Extracted material start

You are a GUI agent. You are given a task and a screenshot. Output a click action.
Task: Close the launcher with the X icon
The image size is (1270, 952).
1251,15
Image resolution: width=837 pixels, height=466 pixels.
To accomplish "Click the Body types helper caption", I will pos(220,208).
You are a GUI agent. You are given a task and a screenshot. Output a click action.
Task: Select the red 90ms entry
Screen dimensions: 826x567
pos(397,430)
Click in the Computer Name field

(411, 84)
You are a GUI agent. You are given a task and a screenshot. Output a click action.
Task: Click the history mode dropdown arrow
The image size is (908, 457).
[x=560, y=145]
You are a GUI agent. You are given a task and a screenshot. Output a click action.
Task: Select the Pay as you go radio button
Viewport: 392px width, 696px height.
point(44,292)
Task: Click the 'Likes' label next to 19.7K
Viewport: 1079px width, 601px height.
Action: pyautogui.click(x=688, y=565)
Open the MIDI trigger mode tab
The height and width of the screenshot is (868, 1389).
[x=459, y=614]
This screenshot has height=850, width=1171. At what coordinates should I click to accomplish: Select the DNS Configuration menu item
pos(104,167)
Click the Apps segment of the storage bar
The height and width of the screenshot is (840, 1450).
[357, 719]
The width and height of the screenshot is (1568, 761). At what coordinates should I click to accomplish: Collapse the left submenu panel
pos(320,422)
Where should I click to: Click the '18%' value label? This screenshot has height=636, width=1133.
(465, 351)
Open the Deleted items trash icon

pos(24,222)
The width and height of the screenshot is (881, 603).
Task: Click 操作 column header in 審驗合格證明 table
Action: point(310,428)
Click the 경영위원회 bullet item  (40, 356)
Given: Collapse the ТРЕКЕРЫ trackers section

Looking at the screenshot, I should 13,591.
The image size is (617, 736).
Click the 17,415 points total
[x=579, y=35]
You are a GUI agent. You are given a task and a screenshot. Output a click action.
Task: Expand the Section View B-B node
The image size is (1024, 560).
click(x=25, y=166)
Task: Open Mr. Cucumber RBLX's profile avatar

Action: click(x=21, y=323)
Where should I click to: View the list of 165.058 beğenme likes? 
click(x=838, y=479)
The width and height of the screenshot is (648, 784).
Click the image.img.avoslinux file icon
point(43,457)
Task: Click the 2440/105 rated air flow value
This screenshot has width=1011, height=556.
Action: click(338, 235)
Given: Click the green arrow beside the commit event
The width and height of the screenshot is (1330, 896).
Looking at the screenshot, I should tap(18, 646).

Extracted material end

§ **Requirements**: Transcribe all of the rows above word for word, without altering anything.

§ **Exercise answer**:
You are a GUI agent. You are given a task and a screenshot. Output a click action.
Task: Close the launcher with the X icon
The image size is (1270, 952).
1251,15
Image resolution: width=837 pixels, height=466 pixels.
To accomplish "Click the Body types helper caption", I will pos(220,208).
You are a GUI agent. You are given a task and a screenshot. Output a click action.
Task: Select the red 90ms entry
Screen dimensions: 826x567
pos(397,430)
Click in the Computer Name field

(411, 84)
You are a GUI agent. You are given a task and a screenshot. Output a click action.
Task: Click the history mode dropdown arrow
The image size is (908, 457).
[x=560, y=145]
You are a GUI agent. You are given a task and a screenshot. Output a click action.
Task: Select the Pay as you go radio button
Viewport: 392px width, 696px height.
point(44,292)
Task: Click the 'Likes' label next to 19.7K
Viewport: 1079px width, 601px height.
Action: pyautogui.click(x=688, y=565)
Open the MIDI trigger mode tab
The height and width of the screenshot is (868, 1389).
[x=459, y=614]
This screenshot has height=850, width=1171. At what coordinates should I click to accomplish: Select the DNS Configuration menu item
pos(104,167)
Click the Apps segment of the storage bar
The height and width of the screenshot is (840, 1450).
[357, 719]
The width and height of the screenshot is (1568, 761). At what coordinates should I click to accomplish: Collapse the left submenu panel
pos(320,422)
Where should I click to: Click the '18%' value label? This screenshot has height=636, width=1133.
(465, 351)
Open the Deleted items trash icon

pos(24,222)
The width and height of the screenshot is (881, 603).
Task: Click 操作 column header in 審驗合格證明 table
Action: point(310,428)
Click the 경영위원회 bullet item  (40, 356)
Given: Collapse the ТРЕКЕРЫ trackers section

Looking at the screenshot, I should 13,591.
The image size is (617, 736).
Click the 17,415 points total
[x=579, y=35]
You are a GUI agent. You are given a task and a screenshot. Output a click action.
Task: Expand the Section View B-B node
The image size is (1024, 560).
click(x=25, y=166)
Task: Open Mr. Cucumber RBLX's profile avatar

Action: click(x=21, y=323)
Where should I click to: View the list of 165.058 beğenme likes? 
click(x=838, y=479)
The width and height of the screenshot is (648, 784).
Click the image.img.avoslinux file icon
point(43,457)
Task: Click the 2440/105 rated air flow value
This screenshot has width=1011, height=556.
Action: click(338, 235)
Given: Click the green arrow beside the commit event
The width and height of the screenshot is (1330, 896).
Looking at the screenshot, I should tap(18, 646).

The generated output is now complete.